Secretary of Defense Ash Carter told NPR’s Morning Edition last week that “Raqqa in Syria and Mosul in Iraq are our two primary objectives because they are…the self-proclaimed capital(s) of the self-proclaimed caliphate.” He said the coalition needed to retake those cities to “make sure that there isn't any ISIS planning done there. It's important to show that there cannot be and will not be an Islamic State based upon this ideology.”
The same day Secretary of State John Kerry hosted a meeting of several foreign ministers and warned that “If we do not succeed in Iraq, none of our countries will be safer.” But are Carter and Kerry correct? Will the retaking of the physical territory held by ISIS keep the United States safe? Based on the past fifteen years of experience—and of the past six months in particular—the answer would appear to be a resounding no.
The administration and NATO’s favored tactics to accomplish the objectives outlined above are primarily based on two major pillars. First, using various types of intelligence, attack ISIS personnel from manned and unmanned bombers. Second, empower or train local fighters on the ground to defeat the Islamic State. In Iraq that is primarily the ISF, Shia militia, and Kurdish Peshmerga. In Syria, it is the U.S.-designated “moderate” Islamic rebels. In practice, both columns are crumbling, damaging Western interests in the process.

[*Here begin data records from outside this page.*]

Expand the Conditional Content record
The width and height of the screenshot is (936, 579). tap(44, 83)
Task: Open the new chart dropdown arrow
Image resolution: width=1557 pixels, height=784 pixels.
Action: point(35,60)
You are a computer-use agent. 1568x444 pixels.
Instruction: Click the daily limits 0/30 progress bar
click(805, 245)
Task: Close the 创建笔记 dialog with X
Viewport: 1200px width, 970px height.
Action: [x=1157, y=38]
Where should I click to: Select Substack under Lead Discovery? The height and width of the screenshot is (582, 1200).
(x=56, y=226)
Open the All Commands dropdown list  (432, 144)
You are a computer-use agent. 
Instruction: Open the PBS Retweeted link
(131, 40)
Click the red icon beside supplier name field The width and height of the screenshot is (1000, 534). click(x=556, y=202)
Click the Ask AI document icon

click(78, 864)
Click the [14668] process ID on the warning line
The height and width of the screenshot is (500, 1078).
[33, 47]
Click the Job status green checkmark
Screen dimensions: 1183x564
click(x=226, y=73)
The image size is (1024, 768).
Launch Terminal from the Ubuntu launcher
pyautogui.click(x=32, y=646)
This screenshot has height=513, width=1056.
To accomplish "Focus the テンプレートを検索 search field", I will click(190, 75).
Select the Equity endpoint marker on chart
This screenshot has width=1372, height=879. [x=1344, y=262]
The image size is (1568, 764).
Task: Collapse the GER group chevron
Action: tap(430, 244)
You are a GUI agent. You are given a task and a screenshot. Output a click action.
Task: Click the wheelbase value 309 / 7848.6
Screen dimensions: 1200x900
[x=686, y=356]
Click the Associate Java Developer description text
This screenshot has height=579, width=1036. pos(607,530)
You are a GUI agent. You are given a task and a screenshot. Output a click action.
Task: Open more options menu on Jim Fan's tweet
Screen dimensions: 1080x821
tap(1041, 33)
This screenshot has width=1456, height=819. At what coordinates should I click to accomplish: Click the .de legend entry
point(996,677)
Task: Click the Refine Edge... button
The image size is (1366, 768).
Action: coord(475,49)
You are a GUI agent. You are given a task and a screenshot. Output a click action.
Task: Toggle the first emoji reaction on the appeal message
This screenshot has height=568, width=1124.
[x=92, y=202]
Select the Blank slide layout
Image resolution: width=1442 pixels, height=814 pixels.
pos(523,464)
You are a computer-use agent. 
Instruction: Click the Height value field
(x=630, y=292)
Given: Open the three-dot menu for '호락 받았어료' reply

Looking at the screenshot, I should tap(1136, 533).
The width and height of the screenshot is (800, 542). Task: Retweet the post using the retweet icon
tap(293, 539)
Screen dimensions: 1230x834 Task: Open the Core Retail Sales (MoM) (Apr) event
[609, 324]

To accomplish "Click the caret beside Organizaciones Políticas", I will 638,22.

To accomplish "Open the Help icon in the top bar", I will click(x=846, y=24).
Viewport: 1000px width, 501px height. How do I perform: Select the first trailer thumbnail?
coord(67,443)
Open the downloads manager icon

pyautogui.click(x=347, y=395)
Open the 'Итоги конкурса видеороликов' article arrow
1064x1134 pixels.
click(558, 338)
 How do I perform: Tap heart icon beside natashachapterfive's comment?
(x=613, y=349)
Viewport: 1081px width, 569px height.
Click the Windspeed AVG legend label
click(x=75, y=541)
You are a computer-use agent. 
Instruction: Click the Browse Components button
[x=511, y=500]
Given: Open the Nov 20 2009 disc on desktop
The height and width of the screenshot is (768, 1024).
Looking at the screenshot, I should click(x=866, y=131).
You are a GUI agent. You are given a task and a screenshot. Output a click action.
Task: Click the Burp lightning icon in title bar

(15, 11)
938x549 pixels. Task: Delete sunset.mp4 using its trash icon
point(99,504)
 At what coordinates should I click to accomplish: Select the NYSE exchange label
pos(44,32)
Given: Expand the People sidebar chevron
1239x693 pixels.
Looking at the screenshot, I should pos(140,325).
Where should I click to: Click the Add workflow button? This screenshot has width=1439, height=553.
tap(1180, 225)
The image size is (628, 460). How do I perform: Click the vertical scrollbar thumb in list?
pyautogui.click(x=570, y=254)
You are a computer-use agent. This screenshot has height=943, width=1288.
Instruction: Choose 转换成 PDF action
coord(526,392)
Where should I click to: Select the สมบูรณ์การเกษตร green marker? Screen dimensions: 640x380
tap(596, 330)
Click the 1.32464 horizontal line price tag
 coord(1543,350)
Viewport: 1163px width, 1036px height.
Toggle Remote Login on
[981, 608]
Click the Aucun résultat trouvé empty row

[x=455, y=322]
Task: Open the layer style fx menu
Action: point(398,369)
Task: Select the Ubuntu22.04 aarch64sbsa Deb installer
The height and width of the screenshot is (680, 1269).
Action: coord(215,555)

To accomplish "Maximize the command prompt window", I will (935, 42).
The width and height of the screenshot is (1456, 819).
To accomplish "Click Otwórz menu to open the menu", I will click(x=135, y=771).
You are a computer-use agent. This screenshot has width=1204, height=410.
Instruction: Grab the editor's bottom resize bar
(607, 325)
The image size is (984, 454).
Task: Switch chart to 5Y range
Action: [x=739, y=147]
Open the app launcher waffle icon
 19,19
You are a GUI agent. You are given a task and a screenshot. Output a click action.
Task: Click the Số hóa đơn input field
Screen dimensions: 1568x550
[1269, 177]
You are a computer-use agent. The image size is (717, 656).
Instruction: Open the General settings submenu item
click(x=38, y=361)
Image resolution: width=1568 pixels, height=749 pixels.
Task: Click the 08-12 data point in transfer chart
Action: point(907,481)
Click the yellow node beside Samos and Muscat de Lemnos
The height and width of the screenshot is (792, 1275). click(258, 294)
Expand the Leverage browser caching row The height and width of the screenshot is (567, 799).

In Iraq, there is a tenuous relationship between the official government troops, the Shia militias and the Peshmerga. When ISIS is eventually defeated militarily—and it will be—the animosities and competing national agendas that plagued the three groups before there was an ISIS will come back to the fore. Along with the restive Sunni minority, it’s not at all clear another civil war won’t break out in Iraq following the collapse of ISIS.
In Syria, U.S. and coalition aircraft have mistakenly killed innocent civilians along with ISIS fighters. That was put on ugly public display this past weekend when allegedly upwards of one hundred civilians were killed by coalition attacks. It was so bad that two of the leading rebel groups the United States supports were harsh in their condemnation of the attack, demanding accountability for “those responsible for such major violations,” claiming the deadly mistakes amounted to an effective “recruitment tool for terrorist organizations.”